The Legality of Disciplinary Segregation in Prison
In Sandin v. Conner, 515 U.S. 472 (1995), a prisoner brought a civil rights action against prison officials and the State of Hawaii, challenging the imposition of disciplinary segregation for misconduct.
The Court in Sandin determined that a state-created liberty interest could arise only when a prison's action imposed an "atypical and significant hardship on the inmate in relation to the ordinary incidents of prison life." Id. at 484.
The Court went on to point out that the punishment of incarcerated prisoners serves the aim of effectuating prison management and prisoner rehabilitative goals and that discipline by prison officials in response to misconduct is within the expected parameters of the prisoner's sentence.
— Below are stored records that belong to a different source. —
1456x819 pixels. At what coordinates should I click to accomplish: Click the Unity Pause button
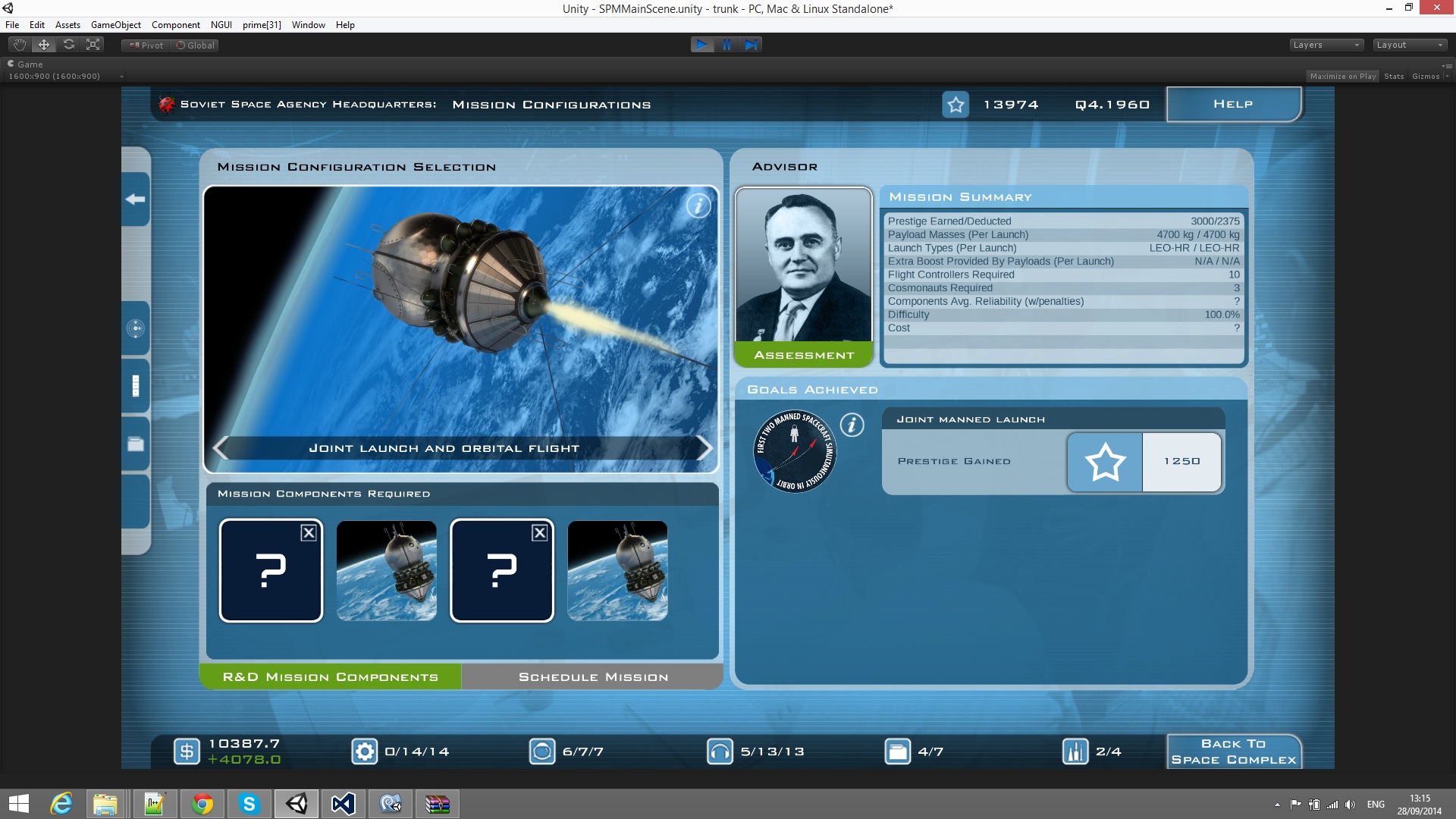coord(726,45)
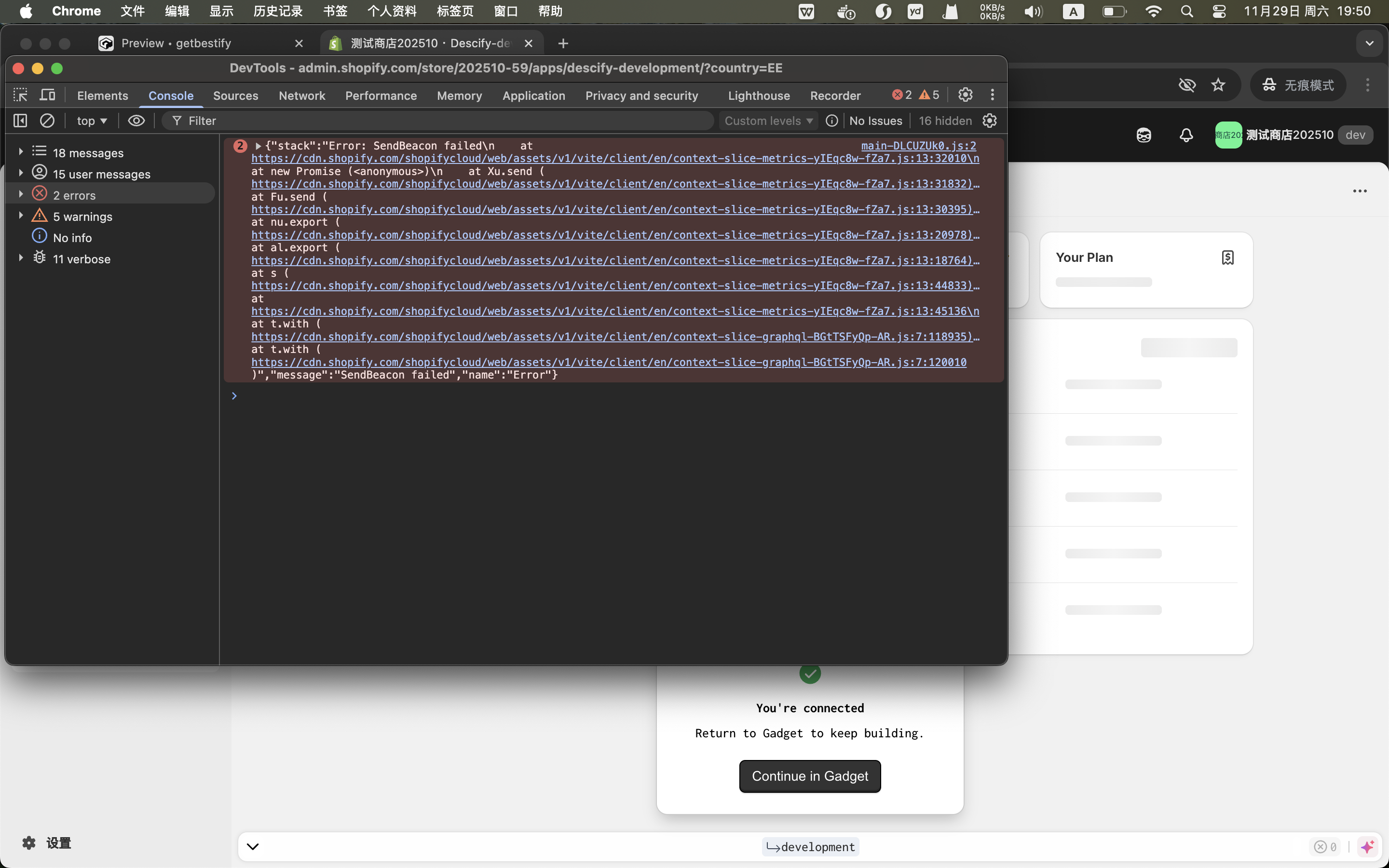Open the Custom levels dropdown
This screenshot has width=1389, height=868.
pyautogui.click(x=768, y=121)
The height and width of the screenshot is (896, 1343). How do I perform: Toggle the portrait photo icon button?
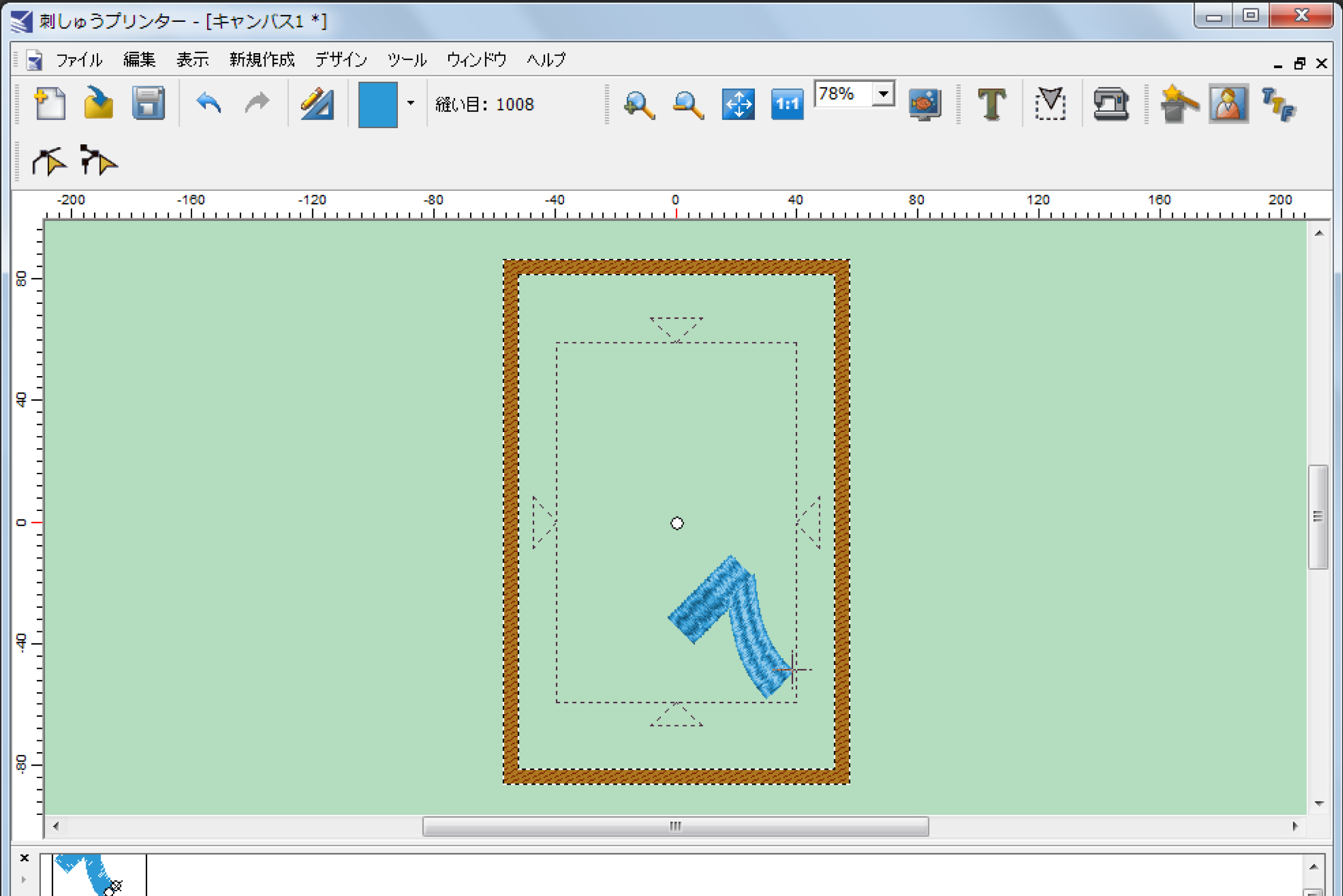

The Court found that the prisoner's placement in segregated confinement did not present the type of atypical, significant deprivation in which a State might conceivably create a liberty interest.
The Sandin Court considered the following factors:
(1) the amount of time the prisoner spent in disciplinary segregation;
(2) whether the conditions of his confinement in disciplinary segregation were significantly more restrictive than those imposed upon other inmates in solitary confinement;
(3) whether the State's action would affect the duration of the inmate's sentence.
The Court held that the prisoner's confinement in administrative segregation did not by itself implicate a protected liberty interest because the duration and degree of restriction did not exceed similar, but totally discretionary, confinement.
The Court specifically pointed out that the conditions in disciplinary segregation in Hawaii "mirrored those conditions imposed upon inmates in administrative segregation and protective custody." Id. at 486.
The Court also observed that the duration of the prisoner's sentence was not affected by the confinement, as the chance that the misconduct finding would affect a later parole decision was too attenuated.